The Caixin/Markit Manufacturing Purchasing Managers' Index(PMI) rose to 52.8 last month from June's 51.2, marking the sector's third consecutive month of growth and the biggest jump since January 2011.
It also beat analysts' forecasts for a more modest improvement of 51.3. The 50-mark separates growth from contraction on a monthly basis.
The generally upbeat findings echoed an official survey on Friday, adding to evidence that the world's second-largest economy is getting back to its feet faster than expected from the coronavirus shock, which has now been largely brought under control.
"The supply and demand sides both improved, with relevant indicators maintaining strong momentum," Wang Zhe, senior economist at Caixin Insight Group, wrote in a note accompanying the Caixin survey release.

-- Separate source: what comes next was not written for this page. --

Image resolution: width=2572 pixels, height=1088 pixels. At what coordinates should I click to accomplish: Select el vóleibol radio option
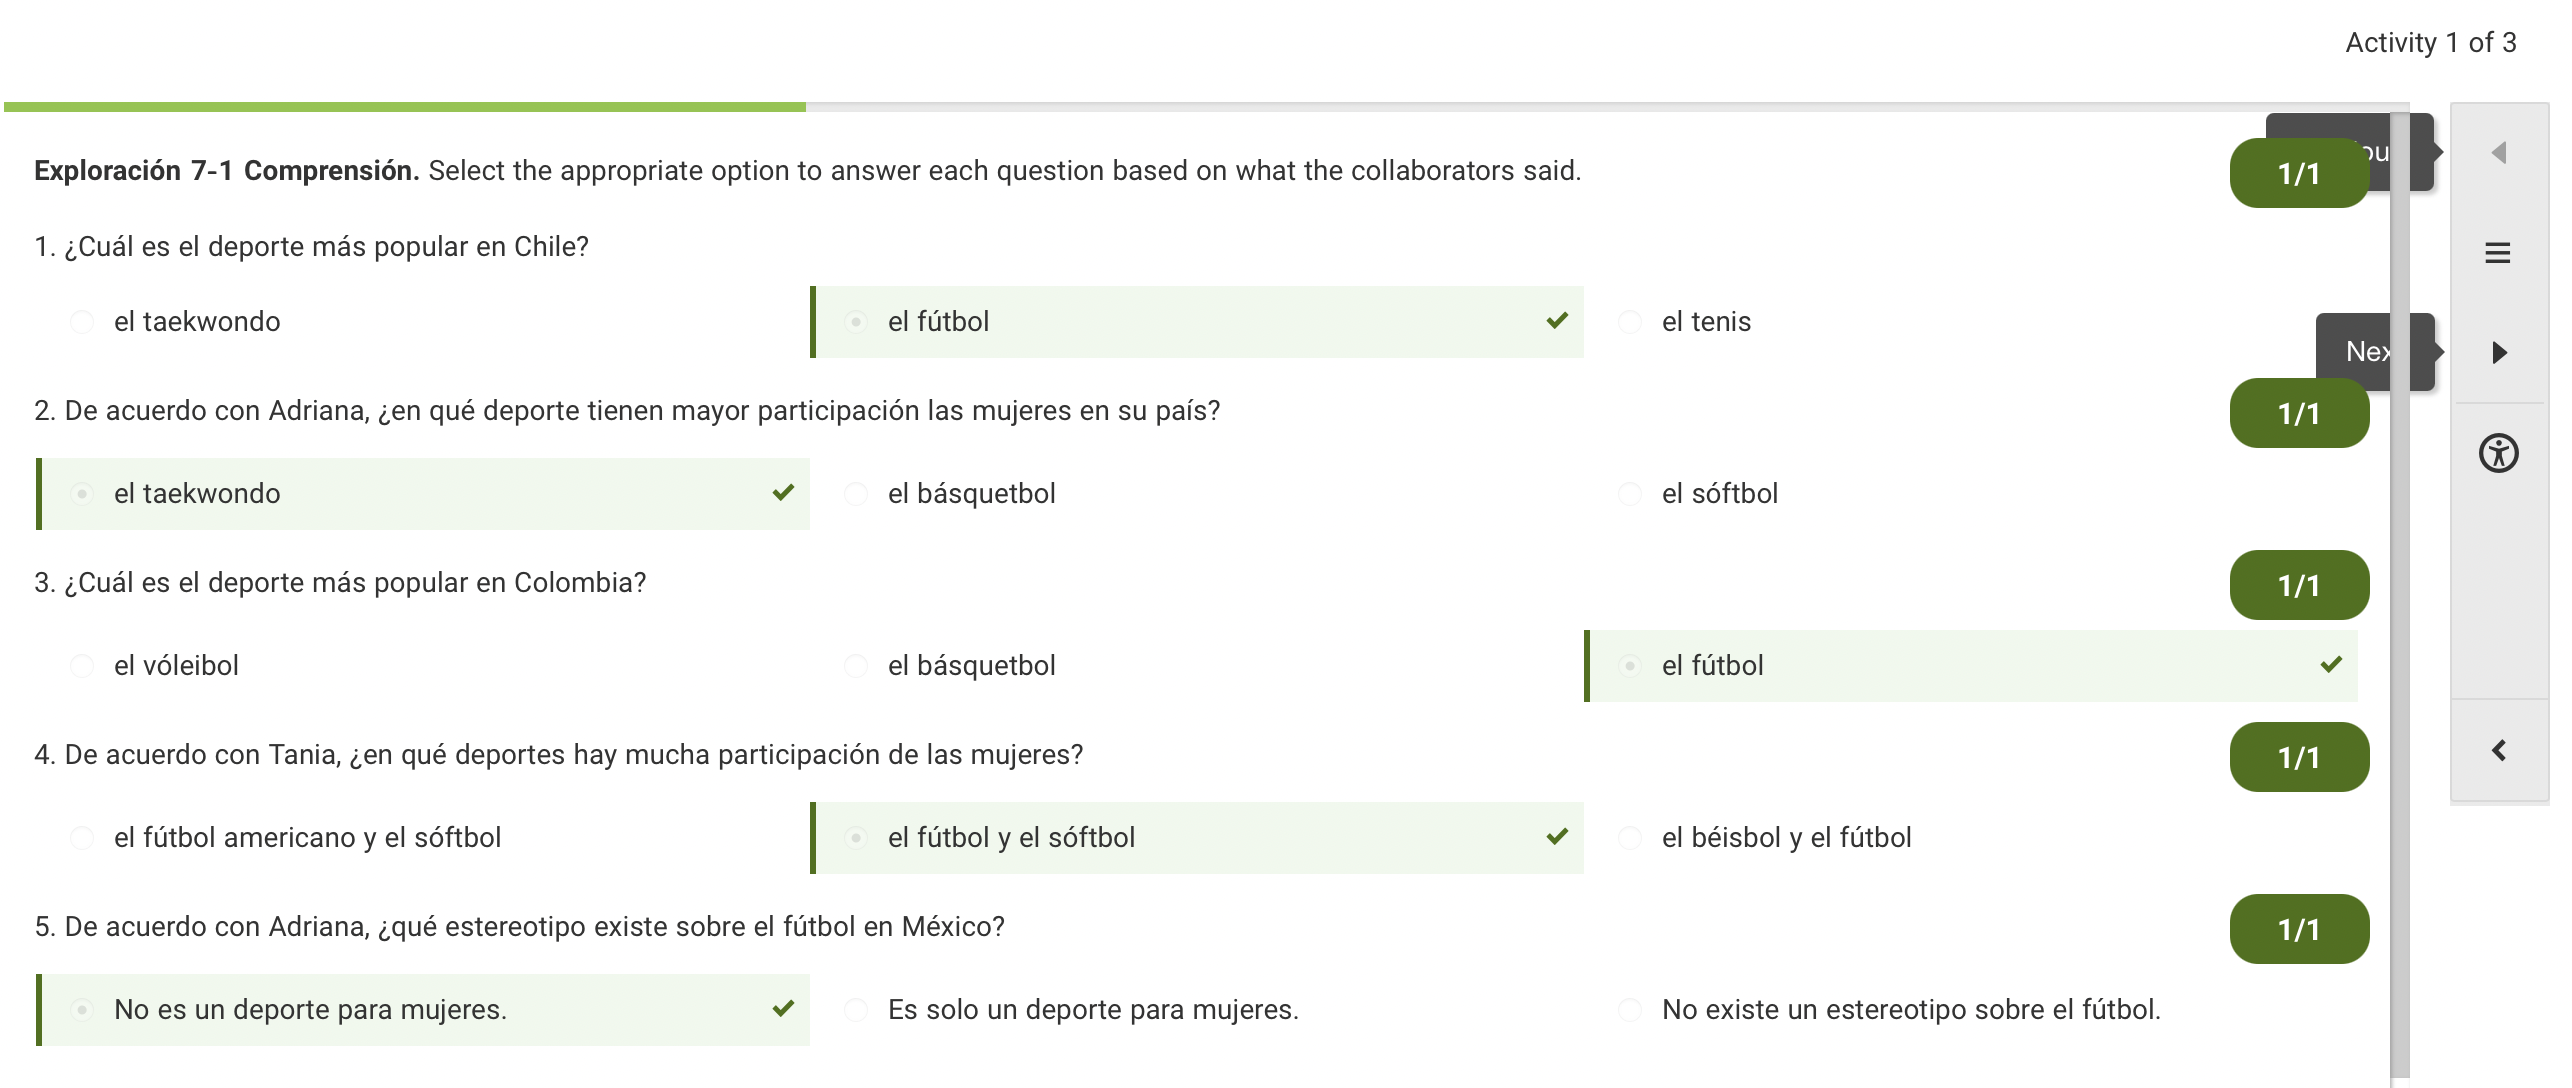(x=82, y=666)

"We still need to pay attention to the weakness in both employment and overseas demand," Wang said.
China announced unprecedented emergency measures early in the year to mitigate the economic damage from the health crisis, which had caused weeks of disruptions as most regions imposed strict lockdowns.
Growth rebounded in the second quarter after a record contraction in the first quarter, but analysts are looking for signs that the recovery is being fuelled by more than just temporary, pent-up demand and state-led stimulus.
The Caixin survey showed both factory output and total new orders recorded the strongest increase in July since January 2011, and the gauge for output prices rose at the fastest pace in nearly two years, signalling future producer inflation that could help boost firms' profits, the survey showed.
However, export demand remained weak, with the sub-index for new export orders falling for the 7th month, albeit at a slower rate. The Caixin survey is believed to focus more on smaller exporters than the larger official survey.
Many manufacturers are still facing reduced or cancelled overseas orders, and the re-imposition of virus restrictions in parts of the United States and other countries could slow down a global recovery.
The survey also showed Chinese factories cut payrolls for the seventh month to reduce costs, although job shedding moderated as sales improved.
Avoiding mass unemployment has been a top government priority. A top decision-making body of the ruling Communist Party on Thursday pledged to ensure continued support for the economy in the second half, explicitly asking for more financing support for manufacturers.
Beijing has rolled out numerous support steps this year, including cuts in key lending rates and banks' reserve requirement ratios, and allowing local governments to sell far more bonds to fund infrastructure projects.